PROBLEM STATEMENT ▸
Which of the lines below hold the word "computer"? Pull each of them out.

SOURCE INFORMATION ▸
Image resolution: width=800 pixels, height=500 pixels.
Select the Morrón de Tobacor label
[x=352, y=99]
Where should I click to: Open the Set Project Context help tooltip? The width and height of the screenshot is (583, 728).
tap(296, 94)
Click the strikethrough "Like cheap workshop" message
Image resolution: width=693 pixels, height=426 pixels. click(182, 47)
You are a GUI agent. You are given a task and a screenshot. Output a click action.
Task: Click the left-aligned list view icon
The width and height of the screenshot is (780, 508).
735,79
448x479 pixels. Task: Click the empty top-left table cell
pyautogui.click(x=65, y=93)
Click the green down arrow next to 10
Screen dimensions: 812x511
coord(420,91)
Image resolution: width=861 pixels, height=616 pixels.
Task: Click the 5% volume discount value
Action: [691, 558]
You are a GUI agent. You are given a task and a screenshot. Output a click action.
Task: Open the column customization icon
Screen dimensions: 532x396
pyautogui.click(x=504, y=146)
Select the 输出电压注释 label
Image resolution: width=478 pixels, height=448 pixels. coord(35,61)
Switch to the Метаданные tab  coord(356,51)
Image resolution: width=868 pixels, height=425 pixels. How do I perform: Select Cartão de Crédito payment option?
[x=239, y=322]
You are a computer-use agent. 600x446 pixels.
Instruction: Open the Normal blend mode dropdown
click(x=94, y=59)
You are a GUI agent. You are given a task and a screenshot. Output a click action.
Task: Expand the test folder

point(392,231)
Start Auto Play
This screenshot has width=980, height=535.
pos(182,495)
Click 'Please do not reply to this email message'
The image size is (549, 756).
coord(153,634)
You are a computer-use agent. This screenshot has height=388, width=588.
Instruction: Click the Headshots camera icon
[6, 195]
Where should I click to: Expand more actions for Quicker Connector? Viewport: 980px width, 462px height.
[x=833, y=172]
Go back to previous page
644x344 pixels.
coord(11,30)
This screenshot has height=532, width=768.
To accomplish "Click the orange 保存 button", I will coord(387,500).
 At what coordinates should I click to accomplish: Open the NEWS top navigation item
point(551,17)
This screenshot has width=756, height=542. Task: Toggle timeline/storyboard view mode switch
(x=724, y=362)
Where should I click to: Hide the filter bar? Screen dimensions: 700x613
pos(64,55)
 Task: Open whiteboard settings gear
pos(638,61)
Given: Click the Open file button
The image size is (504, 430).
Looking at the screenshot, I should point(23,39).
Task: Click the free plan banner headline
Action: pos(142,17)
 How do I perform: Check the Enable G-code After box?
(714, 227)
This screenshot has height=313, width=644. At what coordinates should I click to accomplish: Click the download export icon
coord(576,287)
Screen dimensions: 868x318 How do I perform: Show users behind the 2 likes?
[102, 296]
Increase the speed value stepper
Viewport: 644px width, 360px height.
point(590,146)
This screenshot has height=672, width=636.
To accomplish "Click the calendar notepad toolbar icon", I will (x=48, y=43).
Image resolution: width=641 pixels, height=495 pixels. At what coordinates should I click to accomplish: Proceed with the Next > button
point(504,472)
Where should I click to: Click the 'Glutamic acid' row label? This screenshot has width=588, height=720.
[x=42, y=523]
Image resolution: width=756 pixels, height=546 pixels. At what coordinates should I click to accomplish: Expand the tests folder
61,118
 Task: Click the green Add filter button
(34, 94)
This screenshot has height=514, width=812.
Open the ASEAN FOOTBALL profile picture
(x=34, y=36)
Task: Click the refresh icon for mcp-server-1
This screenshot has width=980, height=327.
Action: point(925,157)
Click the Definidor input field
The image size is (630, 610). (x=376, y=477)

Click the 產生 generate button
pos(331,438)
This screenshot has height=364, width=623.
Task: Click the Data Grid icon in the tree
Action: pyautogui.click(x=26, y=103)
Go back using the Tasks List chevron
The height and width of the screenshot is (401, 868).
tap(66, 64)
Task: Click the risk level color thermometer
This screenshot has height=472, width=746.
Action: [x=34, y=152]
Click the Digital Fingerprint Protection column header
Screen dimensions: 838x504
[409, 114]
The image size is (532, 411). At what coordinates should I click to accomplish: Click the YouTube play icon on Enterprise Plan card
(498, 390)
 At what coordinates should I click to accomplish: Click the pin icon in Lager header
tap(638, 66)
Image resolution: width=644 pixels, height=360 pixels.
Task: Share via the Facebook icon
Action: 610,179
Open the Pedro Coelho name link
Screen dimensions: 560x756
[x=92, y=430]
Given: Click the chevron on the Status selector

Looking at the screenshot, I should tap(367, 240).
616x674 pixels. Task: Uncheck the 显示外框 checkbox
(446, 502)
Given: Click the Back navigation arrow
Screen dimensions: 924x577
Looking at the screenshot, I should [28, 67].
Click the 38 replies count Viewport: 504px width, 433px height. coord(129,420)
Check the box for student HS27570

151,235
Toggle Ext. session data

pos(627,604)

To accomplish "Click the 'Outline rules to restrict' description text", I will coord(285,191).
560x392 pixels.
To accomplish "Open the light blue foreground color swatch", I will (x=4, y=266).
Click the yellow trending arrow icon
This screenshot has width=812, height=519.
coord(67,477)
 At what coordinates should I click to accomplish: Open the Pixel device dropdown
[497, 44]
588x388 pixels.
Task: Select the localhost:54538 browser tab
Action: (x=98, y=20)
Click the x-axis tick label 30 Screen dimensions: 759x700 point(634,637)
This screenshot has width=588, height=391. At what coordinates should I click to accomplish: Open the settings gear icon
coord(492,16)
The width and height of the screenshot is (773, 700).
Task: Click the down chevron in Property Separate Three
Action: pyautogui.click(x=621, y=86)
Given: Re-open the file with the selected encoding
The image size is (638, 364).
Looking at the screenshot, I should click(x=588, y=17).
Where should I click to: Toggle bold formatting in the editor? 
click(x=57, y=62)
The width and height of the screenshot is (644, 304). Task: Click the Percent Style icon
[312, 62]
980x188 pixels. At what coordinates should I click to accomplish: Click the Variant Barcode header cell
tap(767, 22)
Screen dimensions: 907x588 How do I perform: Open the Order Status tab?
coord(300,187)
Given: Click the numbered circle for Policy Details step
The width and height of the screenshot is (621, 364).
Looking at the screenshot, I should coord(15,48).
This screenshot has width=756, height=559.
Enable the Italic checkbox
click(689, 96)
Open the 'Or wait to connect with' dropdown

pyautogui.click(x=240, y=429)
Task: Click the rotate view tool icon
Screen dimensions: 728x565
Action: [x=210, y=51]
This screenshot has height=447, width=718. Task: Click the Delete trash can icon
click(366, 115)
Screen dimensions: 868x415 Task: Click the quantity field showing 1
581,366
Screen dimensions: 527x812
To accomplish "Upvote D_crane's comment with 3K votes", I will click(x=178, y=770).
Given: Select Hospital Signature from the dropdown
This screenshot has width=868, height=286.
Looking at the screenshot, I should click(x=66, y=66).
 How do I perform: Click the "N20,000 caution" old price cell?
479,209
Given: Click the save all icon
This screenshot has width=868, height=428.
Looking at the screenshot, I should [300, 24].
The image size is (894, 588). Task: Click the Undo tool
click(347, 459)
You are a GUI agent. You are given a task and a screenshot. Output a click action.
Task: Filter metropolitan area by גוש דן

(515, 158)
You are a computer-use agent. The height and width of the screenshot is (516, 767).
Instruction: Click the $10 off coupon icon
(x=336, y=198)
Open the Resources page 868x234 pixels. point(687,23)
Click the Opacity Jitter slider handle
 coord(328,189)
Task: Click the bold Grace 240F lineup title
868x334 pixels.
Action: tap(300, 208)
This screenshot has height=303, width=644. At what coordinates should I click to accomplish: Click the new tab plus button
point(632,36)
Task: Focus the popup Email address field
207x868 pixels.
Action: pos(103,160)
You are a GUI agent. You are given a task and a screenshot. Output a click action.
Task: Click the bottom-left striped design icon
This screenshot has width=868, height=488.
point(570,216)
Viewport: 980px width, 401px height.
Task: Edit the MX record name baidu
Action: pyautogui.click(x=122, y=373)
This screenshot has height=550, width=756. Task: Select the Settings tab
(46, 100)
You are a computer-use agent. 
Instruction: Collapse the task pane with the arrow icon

YOUR RESPONSE ▸
You are a computer-use agent. 600x446 pixels.
You are a computer-use agent. This screenshot has height=388, width=588.
You are a computer-use agent. The height and width of the screenshot is (516, 767).
You are a computer-use agent. 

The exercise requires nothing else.